People keep talking about ThrustCurve's simulations, but all I can find there is even less than 3FNC. You enter the body diameter, dry mass, and motor mount dimensions and get results. Is there something else at ThrustCurve that I'm missing?
 
People keep talking about ThrustCurve's simulations, but all I can find there is even less than 3FNC. You enter the body diameter, dry mass, and motor mount dimensions and get results. Is there something else at ThrustCurve that I'm missing?
Nope its a very basic sim thats generally "close enough" to select motors and delay lengths.
 
Yeah, unlike RS/OR where you enter all of the details of a rocket for it to compute the mass and drag, with TC you just input those values directly. I've sometimes had to enter rather surprising (to me) Cd values, but I've always been able to get TC & OR to agree with each other, and at that point I get TC sims that have matched actual flights just like OR. So it's much more convenient when you walk into a vendor's trailer and are wondering how the motors they have in stock will fly on various rockets, etc.
 
Indeed, the TC sims sound very useful. But what I'm looking for is something that lets me do some design during my lunch hour, where I'm not allowed to install RS or OR on my company owned computer. And TC, obviously, doesn't even try to provide that.

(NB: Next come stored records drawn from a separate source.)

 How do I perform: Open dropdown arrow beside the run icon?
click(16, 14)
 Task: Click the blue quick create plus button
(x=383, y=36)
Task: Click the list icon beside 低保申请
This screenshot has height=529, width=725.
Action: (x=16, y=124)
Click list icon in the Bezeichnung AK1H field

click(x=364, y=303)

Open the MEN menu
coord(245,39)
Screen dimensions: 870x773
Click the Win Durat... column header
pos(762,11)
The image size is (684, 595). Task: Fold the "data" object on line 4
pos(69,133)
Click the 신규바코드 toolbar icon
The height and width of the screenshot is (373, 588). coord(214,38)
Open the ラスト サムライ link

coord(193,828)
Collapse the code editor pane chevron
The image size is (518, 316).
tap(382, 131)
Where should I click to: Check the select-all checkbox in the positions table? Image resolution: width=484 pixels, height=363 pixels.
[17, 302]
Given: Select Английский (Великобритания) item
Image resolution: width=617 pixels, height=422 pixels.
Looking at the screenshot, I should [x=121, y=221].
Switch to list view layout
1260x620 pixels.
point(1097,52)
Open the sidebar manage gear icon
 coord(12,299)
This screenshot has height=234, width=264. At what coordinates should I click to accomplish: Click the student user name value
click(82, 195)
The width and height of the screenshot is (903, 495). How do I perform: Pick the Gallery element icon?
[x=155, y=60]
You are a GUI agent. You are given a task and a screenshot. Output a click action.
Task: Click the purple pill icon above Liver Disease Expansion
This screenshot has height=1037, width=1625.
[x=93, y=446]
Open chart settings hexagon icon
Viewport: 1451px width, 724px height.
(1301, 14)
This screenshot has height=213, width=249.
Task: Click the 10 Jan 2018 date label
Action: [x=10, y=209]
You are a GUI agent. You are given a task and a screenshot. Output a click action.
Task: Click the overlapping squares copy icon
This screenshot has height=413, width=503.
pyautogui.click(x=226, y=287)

I don't expect anything online to be as good as RS or OR, but I'm looking for better than the one or two I've seen that allow only changing fin size (not shape) of the three or four fins, body length, and (conical only) nose length. Those are fine for teaching the very basic ideas of stability (which is all they are intended for) but no good for any sort of design, even rough starts.

So I guess you'd call what I'm looking for "OR Lite" as a web app.
 
But what I'm looking for is something that lets me do some design during my lunch hour, where I'm not allowed to install RS or OR on my company owned computer

^ First world problems.

There are 4 actively-supported software dedicated to the niche hobby of model rocketry: OR, RS, TC, RAII. 3 are free, and the 4th is not unreasonable. 3 employ pretty sophisticated models and the 4th is damn efficient. That's pretty good in my book.
 
^ First world problems.

There are 4 actively-supported software dedicated to the niche hobby of model rocketry: OR, RS, TC, RAII. 3 are free, and the 4th is not unreasonable. 3 employ pretty sophisticated models and the 4th is damn efficient. That's pretty good in my book.
The fourth is free too, you just have to request a link to dowload it.
 
I also wish there was a good web-based 6DOF full-fidelity sim that did not require an installed client. As a TARC mentor I've had to fight the battle with getting anything installed on school computers, and nothing except TC really works on a tablet or phone. All of the existing sims were designed in an era when clientless was not really feasible, but it's totally doable now (source: have done satellite orbit sims professionally and a few incarnations of a 6-axis rocket sim). That said, I think ThrustCurve is incredibly handy for waiver-checking rocket/motor combos and setting motor delays.
 
^ First world problems.
Well, I'm lucky enough to live in the first world. Not sorry.
There are 4 actively-supported software dedicated to the niche hobby of model rocketry: OR, RS, TC, RAII.
Ah, what is this RAII you speak of? All I get from Google is "RAII (Resource Acquisition Is Initialization)", a programming topic. (And that's with adding "rockets" to the search.)
 
Yeah, RAII doesn't meet your desires, either. Need to install it on a computer. It may have the best Cd and CP models, but it is the least user-friendly of the 4, IMO. English units - Blech!